Qu’ils crèvent, les artistes africains !*

L'avenir de l'École des Sables, au Sénégal, est sérieusement menacé. © L'École des Sables

Comme l’École des Sables, au Sénégal, des institutions artistiques majeures du continent meurent dans l'indifférence des milieux politiques.

Il y a quelques jours nous recevions un mail à la fois encourageant et navrant à la rédaction de Jeune Afrique. Germaine Acogny et Helmut Vogt, les fondateurs de l’École des Sables s’enthousiasmaient : leur établissement en grave difficulté financière se voyait offrir un sursis pour quelques mois grâce à des dons et des subventions inattendus.

Pour prendre la mesure de la nouvelle, il faut la replacer dans son contexte. L’école de danse sénégalaise située à Toubab Dialo et qui emploie une dizaine de personnes est peut-être la plus influente d’Afrique francophone. Elle a déjà formé en 19 ans des centaines d’artistes sur le continent, souvent gratuitement, ceux-ci ayant rarement les moyens de payer quoi que ce soit. Des académies du monde entier y envoient leurs meilleures recrues pour les sensibiliser à de nouvelles techniques et une autre approche de la danse. Germaine Acogny, sa fondatrice, figure incontestée de la chorégraphie, est considérée comme « la mère de la danse africaine contemporaine. » C’est donc un monument qui tente actuellement d’échapper à la fermeture en faisant la quête.

Danseurs expulsés

Le gouvernement sénégalais, depuis la création de l’école, ne lui a jamais fourni de soutien. Sauf une enveloppe maigrelette de 3 millions de francs CFA (4 500 euros environ) attribuée il y a un an… sans garantir d’aide sur le long terme. Ce sont des institutions et sponsors étrangers qui la maintenaient à flot, tels la Fondation hollandaise DOEN qui a pendant 9 ans payé la moitié de ses frais de fonctionnement (180 000 euros par an au total chaque année).

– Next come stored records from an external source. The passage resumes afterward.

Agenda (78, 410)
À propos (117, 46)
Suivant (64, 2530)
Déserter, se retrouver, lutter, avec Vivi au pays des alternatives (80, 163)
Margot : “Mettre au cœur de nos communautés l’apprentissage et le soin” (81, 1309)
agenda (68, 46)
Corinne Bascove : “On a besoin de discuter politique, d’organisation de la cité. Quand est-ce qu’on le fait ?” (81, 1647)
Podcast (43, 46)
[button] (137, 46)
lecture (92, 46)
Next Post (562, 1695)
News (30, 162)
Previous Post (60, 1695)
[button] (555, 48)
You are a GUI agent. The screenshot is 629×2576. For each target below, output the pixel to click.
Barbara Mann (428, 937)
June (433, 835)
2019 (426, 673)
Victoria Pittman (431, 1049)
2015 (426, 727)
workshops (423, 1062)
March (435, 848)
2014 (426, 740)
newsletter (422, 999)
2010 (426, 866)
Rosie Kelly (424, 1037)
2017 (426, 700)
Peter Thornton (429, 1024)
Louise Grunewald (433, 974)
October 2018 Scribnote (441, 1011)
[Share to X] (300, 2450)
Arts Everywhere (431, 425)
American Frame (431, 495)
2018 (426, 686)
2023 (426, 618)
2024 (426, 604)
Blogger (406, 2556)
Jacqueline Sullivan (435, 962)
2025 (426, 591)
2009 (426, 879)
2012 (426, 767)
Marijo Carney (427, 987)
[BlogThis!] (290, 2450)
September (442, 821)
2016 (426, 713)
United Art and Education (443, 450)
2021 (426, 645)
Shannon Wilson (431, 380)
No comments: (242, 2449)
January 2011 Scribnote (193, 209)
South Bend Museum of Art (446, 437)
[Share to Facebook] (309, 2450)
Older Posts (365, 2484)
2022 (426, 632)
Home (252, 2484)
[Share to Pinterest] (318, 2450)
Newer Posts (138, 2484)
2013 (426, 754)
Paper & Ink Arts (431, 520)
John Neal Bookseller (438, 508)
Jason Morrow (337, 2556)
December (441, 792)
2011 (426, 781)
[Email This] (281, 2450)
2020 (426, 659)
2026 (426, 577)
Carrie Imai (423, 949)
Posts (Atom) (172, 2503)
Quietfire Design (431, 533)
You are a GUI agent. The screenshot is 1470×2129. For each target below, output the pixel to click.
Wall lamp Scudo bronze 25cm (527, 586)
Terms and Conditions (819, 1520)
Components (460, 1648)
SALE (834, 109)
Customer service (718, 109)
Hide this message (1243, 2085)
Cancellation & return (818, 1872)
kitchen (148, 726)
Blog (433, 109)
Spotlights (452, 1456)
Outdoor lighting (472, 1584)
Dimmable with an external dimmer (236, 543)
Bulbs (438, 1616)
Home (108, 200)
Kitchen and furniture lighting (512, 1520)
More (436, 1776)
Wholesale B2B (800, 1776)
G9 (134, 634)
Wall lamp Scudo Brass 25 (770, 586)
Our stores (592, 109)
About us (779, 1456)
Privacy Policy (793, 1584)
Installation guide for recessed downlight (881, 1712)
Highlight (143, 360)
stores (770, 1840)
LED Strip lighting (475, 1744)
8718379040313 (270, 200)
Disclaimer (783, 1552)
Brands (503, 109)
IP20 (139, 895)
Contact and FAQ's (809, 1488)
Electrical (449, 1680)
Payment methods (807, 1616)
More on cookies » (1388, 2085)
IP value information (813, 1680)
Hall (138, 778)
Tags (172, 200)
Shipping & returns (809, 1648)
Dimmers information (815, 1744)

C’est un exemple parmi tant d’autres : EDIT, l’école de danse de Ouagadougou, lançait un appel à l’aide similaire en avril dernier, ses danseurs ont été expulsés et tentent tant bien que mal de continuer à travailler dans une salle exiguë et carrelée ; le Cirque mandingue, qui réclame depuis des années un chapiteau en Guinée, est contraint de tourner exclusivement en Europe ; le festival de jazz de Saint-Louis, au Sénégal, a vu la participation de l’État déjà microscopique encore réduite et peine toujours plus, chaque année, à boucler son budget…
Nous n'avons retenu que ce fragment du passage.